### Extract to read
Fix SmolVLM video processor resize using wrong interpolation after backend refactor (#45258)

ydshieh · web-flow · commit 182f20c2d221 · 2026-04-06T21:41:10.000+02:00
* Fix SmolVLM video processor resize using wrong interpolation after image processor backend refactor The PR #43514 refactored _preprocess to pass resample=resample to resize, but resize still accepted interpolation as its parameter. The resample kwarg was silently swallowed by **kwargs, causing interpolation to default to BILINEAR instead of the intended LANCZOS->BICUBIC path, producing ~0.36 difference in pixel_values. Fix by renaming the parameter to resample and converting PIL resample integers to torchvision InterpolationMode via pil_torch_interpolation_mapping, matching the pattern used in TorchvisionBackend.resize. * fix --------- Co-authored-by: ydshieh <ydshieh@users.noreply.github.com>
diff --git a/src/transformers/models/smolvlm/video_processing_smolvlm.py b/src/transformers/models/smolvlm/video_processing_smolvlm.py
@@ -12,13 +12,18 @@
 # See the License for the specific language governing permissions and
 # limitations under the License.

### Information supplied
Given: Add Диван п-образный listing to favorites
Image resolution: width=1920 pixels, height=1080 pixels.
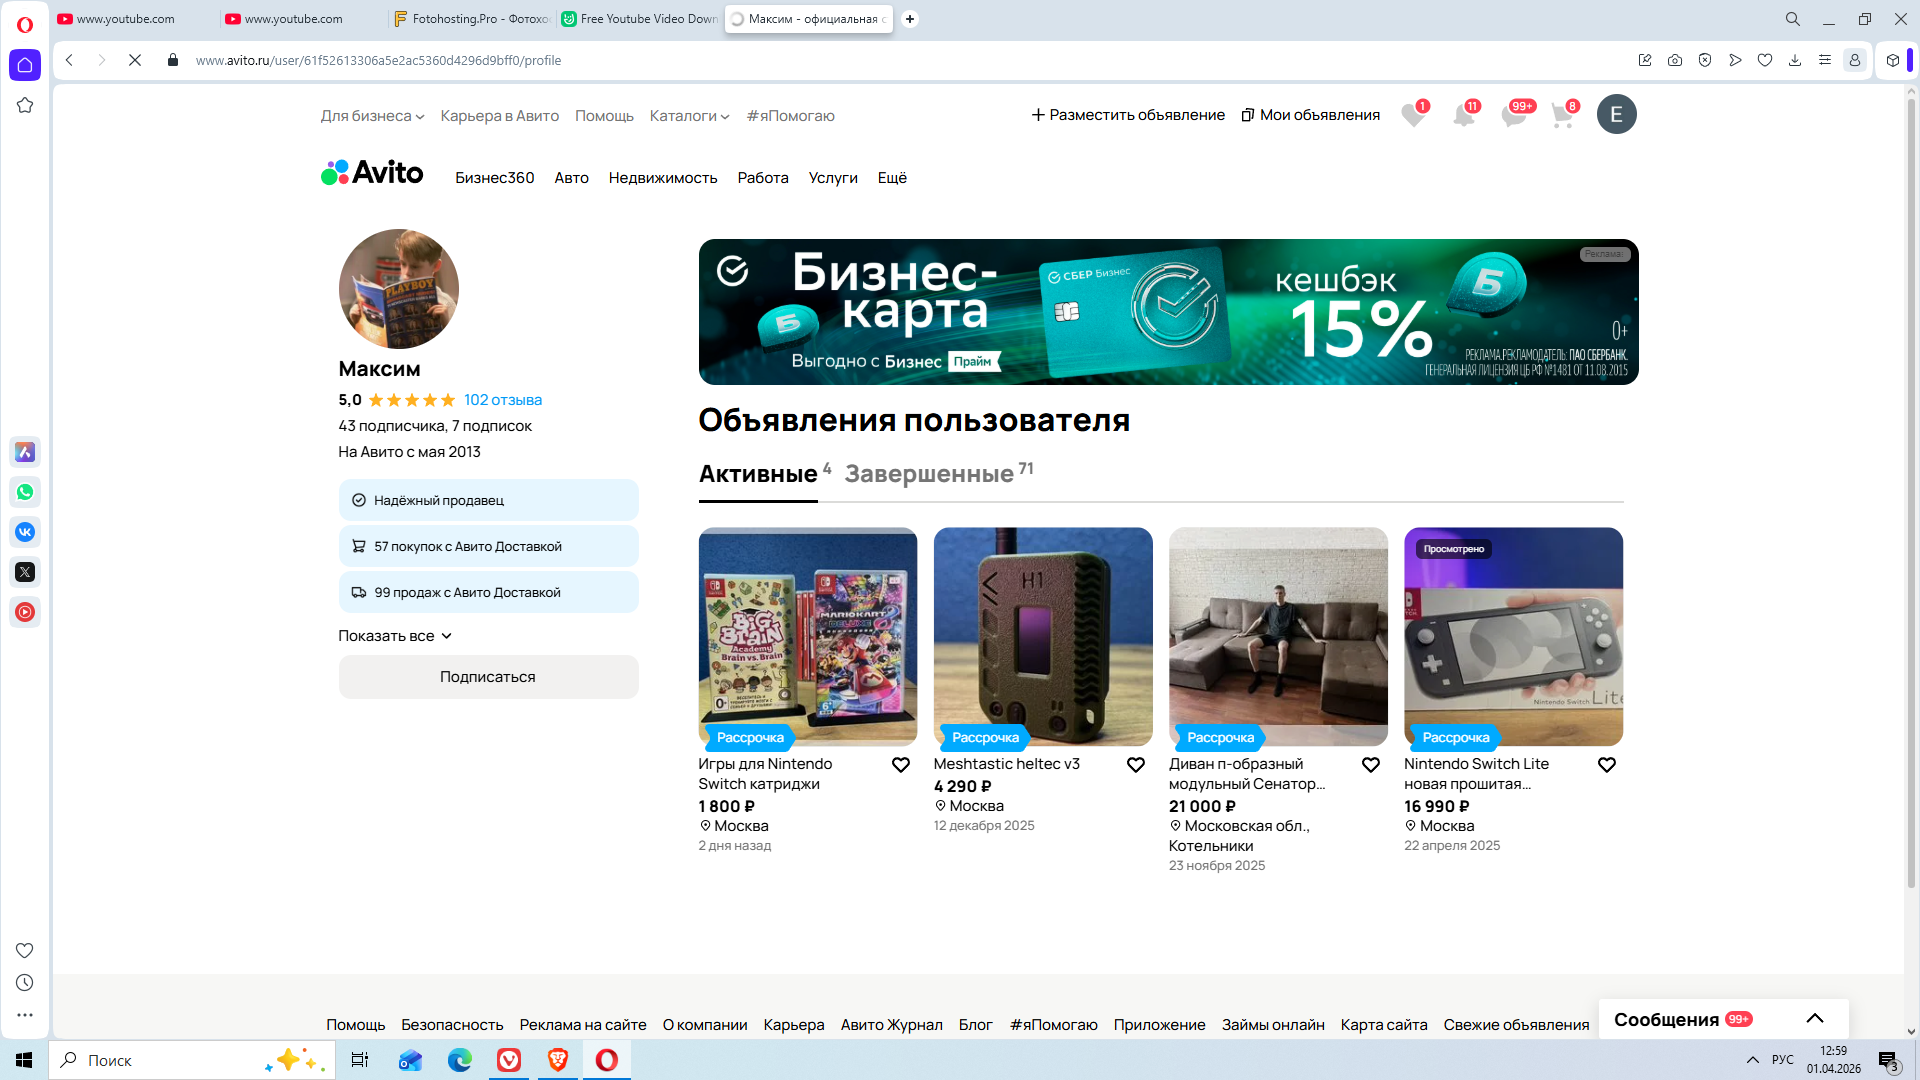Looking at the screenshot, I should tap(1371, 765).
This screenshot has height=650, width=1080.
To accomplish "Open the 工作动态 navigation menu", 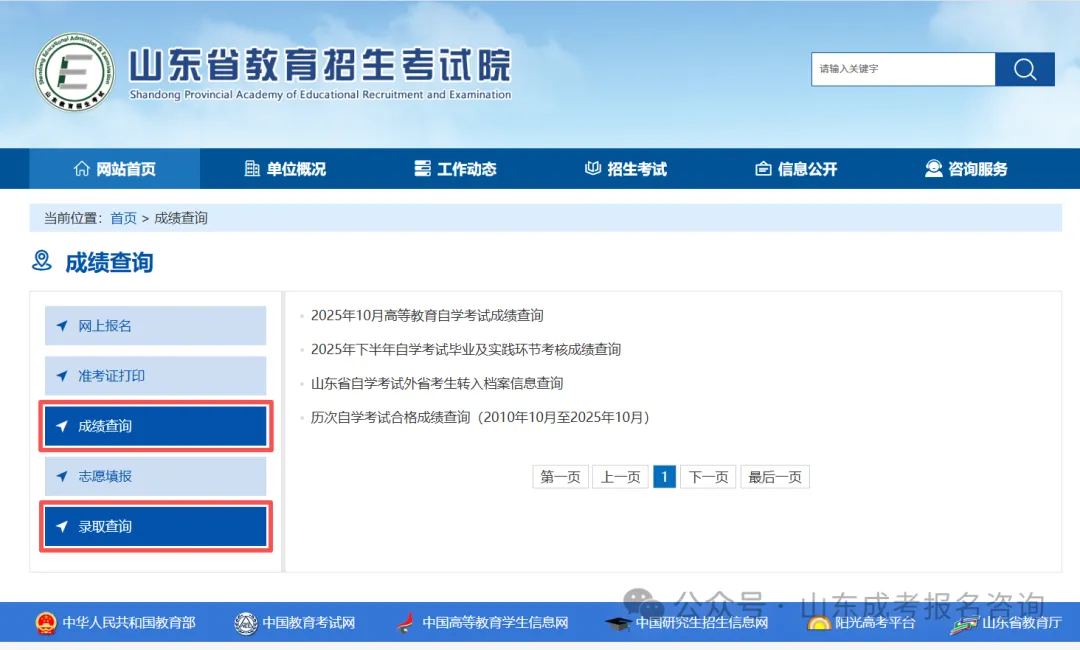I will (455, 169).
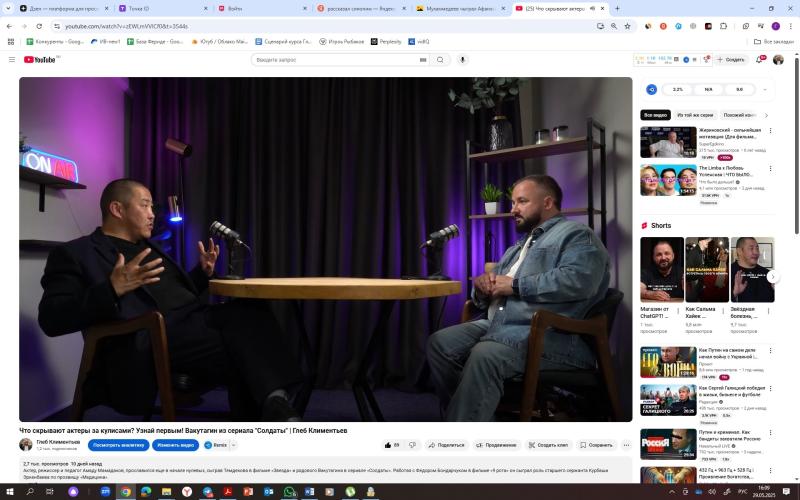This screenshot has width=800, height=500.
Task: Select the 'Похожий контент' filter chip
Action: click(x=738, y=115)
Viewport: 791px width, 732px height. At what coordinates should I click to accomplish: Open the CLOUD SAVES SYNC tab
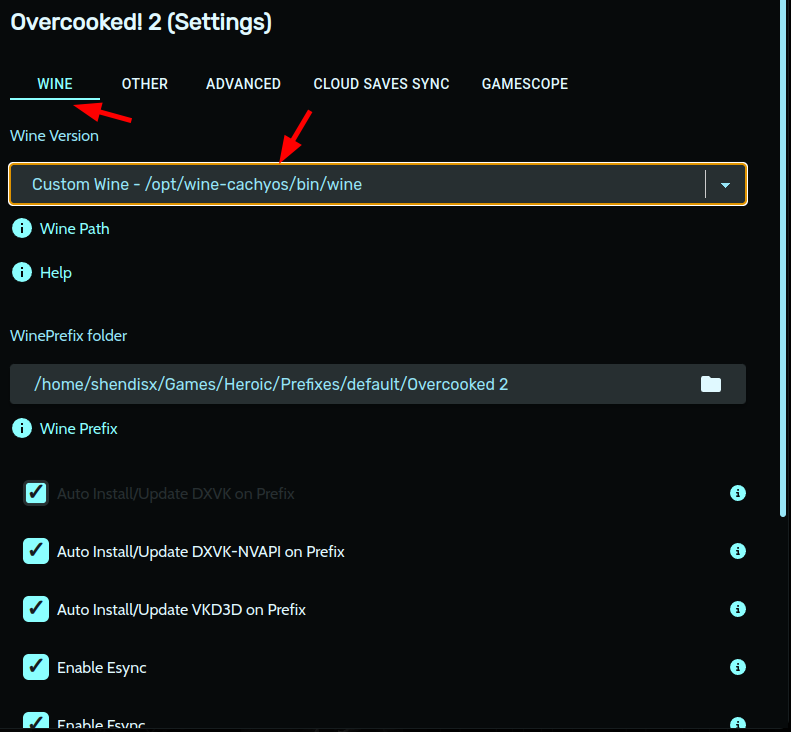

### Given problem
List every interpolation mode that the commit message about the SmolVLM resize fix names in capital letters.

### Exercise solution
BILINEAR, LANCZOS, BICUBIC